[Supplied text]
Which is the beet of your dreams? The Johnny’s Selected Seeds catalogue, out of Winslow, Maine, has the reliable if unexciting Zeppo—presumably named after the youngest of the Marx Brothers—which boasts “minimal root hairs.” Unfortunately, Johnny’s $5.50 packet is out of stock. Happily, you can still order five grams of Zeppo seeds for $4.35 from an outfit called Territorial Seeds, based in Oregon, by scribbling your beet deets on the order form in the back of its catalogue. Like most seed catalogues, the one from Botanical Interests, out of Colorado, sells the Detroit Dark Red ($2.69 for about a hundred seeds), “the standard for beets since 1892,” the warhorse, a tastes-good-and-stores-well variety bred in Canada and first introduced, in the catalogue of Michigan’s D. M. Ferry Seed Company, the year Grover Cleveland won back the White House. Baker Creek Heirloom Seeds, of Missouri, prints a more-than-five-hundred-page Whole Earth Catalog-inspired Whole Seed Catalog, whose four glossy pages of beet varieties include not only the Detroit Dark Red (“deservedly the most popular all-purpose red beet”) but a golden whose roots “do not bleed or stain”; a variety called Crosby’s Egyptian, whose origins are actually German; a jicama look-alike called the Albino; a cylindrical red root from Denmark that resembles a fat, angry carrot; a ribboned heirloom from Italy which, when you cut it up, looks like peppermint candy; and a monster called the Mammoth Red mangel ($4.00 for two hundred and fifty seeds), also known as the mangel-wurzel, which can weigh up to forty pounds and which you can use either to feed your livestock or to play a medieval sport known as “mangold hurling.” As near as I can tell, it’s similar to shot put, except with something that looks like a rutabaga.
[/Supplied text]
[Provided information]
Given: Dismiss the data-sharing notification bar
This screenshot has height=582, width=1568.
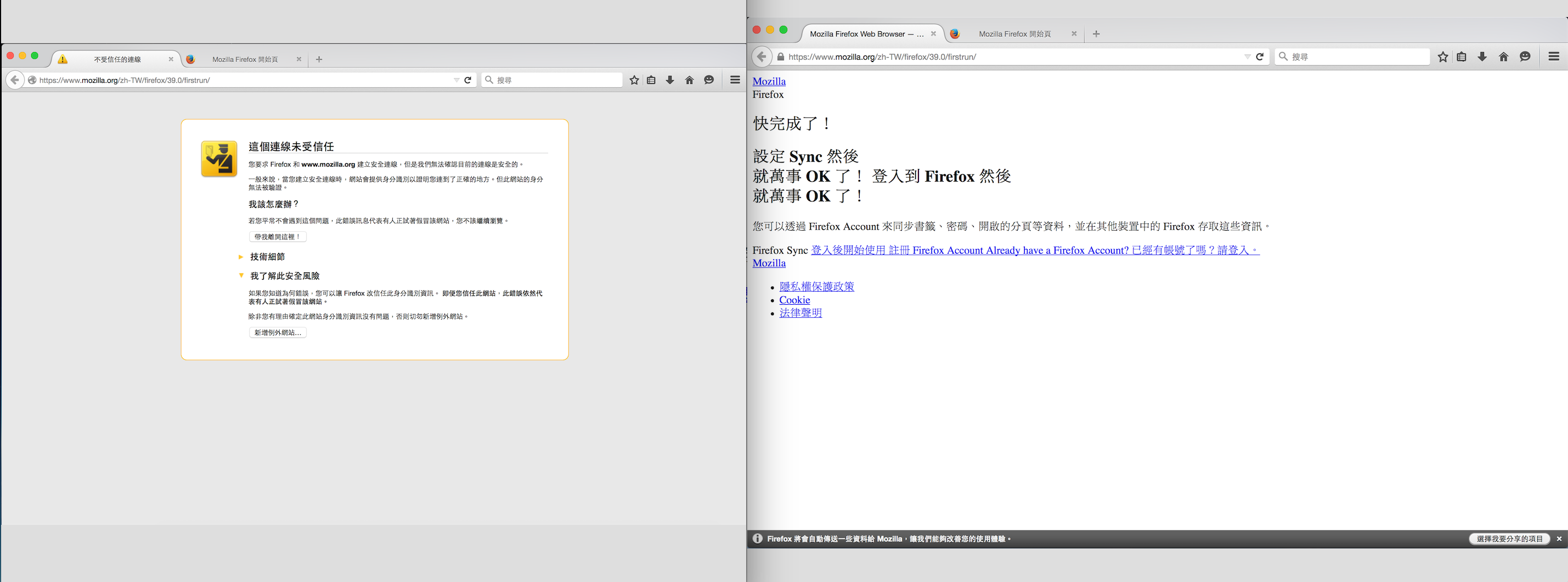Looking at the screenshot, I should point(1559,539).

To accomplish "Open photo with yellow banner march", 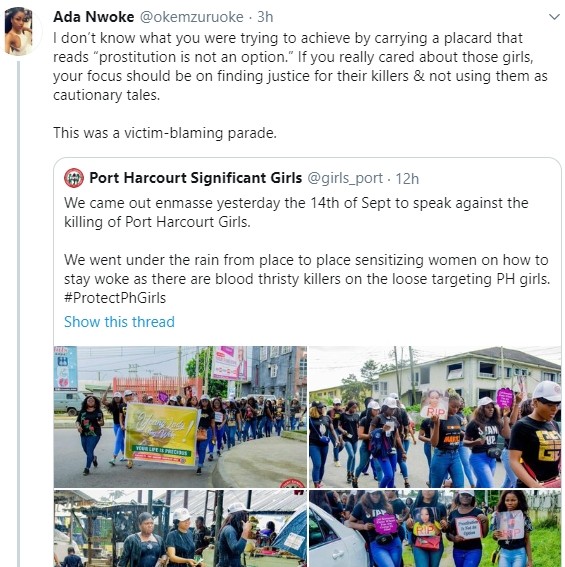I will click(180, 417).
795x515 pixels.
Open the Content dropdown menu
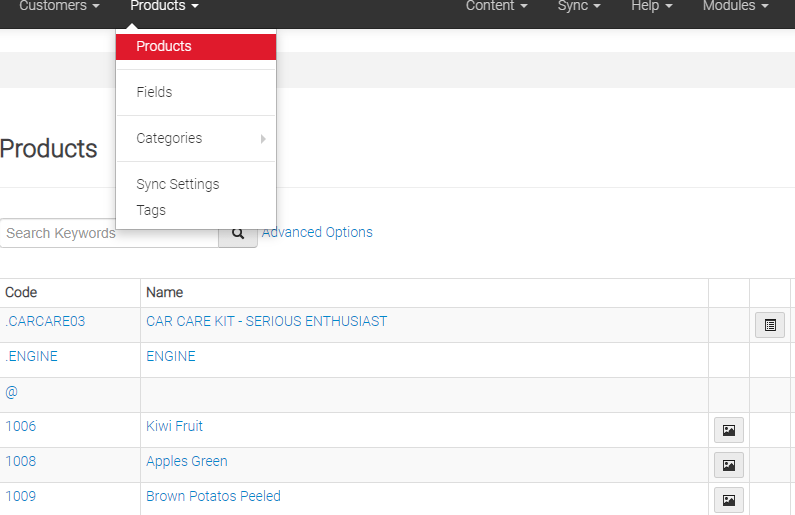click(496, 6)
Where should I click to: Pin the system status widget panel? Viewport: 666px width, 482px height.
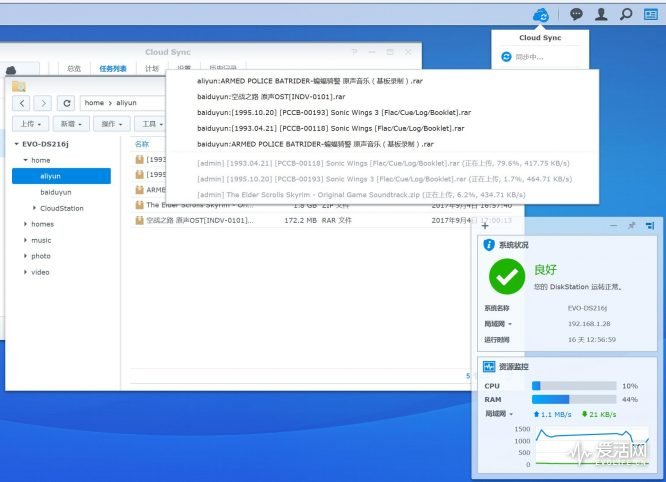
[/Provided information]
§ Work instructions:
1: In the beet catalogue passage, what price does Territorial Seeds charge for five grams of Zeppo seeds?
2: Continue the beet catalogue passage, starting after its last sentence.
The data is separate material, apart from the beet catalogue passage.

§ Activity answers:
1: $4.35

2:
There are more than two hundred mail-order seed companies in the United States, and, if you’ve ever ordered from any of them, chances are that your mail has been swollen with catalogues, their covers of radicchio red, marigold yellow, and zinnia pink peeking out from beneath the annual drab-gray crop of tax documents and the daily, dreary drizzle of bills, solicitations, and credit-card offers. You can order seeds online, but, in midwinter, seed companies will mail you their printed catalogues all the same, casting a line through your mail slot and dropping into your vestibule so much bait on a hook, rainbow-colored fly-fishing lures for dark-water trout. I bite every time.
Seed and garden catalogues sell a magical, boozy, Jack-and-the-beanstalk promise: the coming of spring, the rapture of bloom, the fleshy, wet, watermelon-and-lemon tang of summer. Trade your last cow for a handful of beans to grow a beanstalk as high as the sky. They make strangely compelling reading, like a village mystery or the back of a cereal box. Also, you can buy seeds from them.
Some seed catalogues open with a photograph of the company’s owners and a Dear Gardener annual update that can read like the family newsletters that used to come folded into Christmas cards. You find yourself happy to hear that someone has finished eighth grade and someone else has taken up sheepshearing, and highly relieved that most people seem to have come out of the pandemic still feeling the sun shine. “I have spent the last year battling and beating cancer and am entering 2023 with a renewed appreciation for life, and my returning health,” Melissa at Pinetree Garden Seeds writes from New Gloucester, Maine. “Here in central Virginia, we had decent enough weather, and were actually a bit on the cool side, with heavy rain in August, in contrast to most other folks,” the owners of Southern Exposure Seed Exchange report. “I survived competing at Nationals in the Olympic Triathalon ‘old as dirt’ division and swam a 3 mile open water event race,” the owner of Bluestone Perennials writes from Madison, Ohio. “The whole family is now playing pickleball.”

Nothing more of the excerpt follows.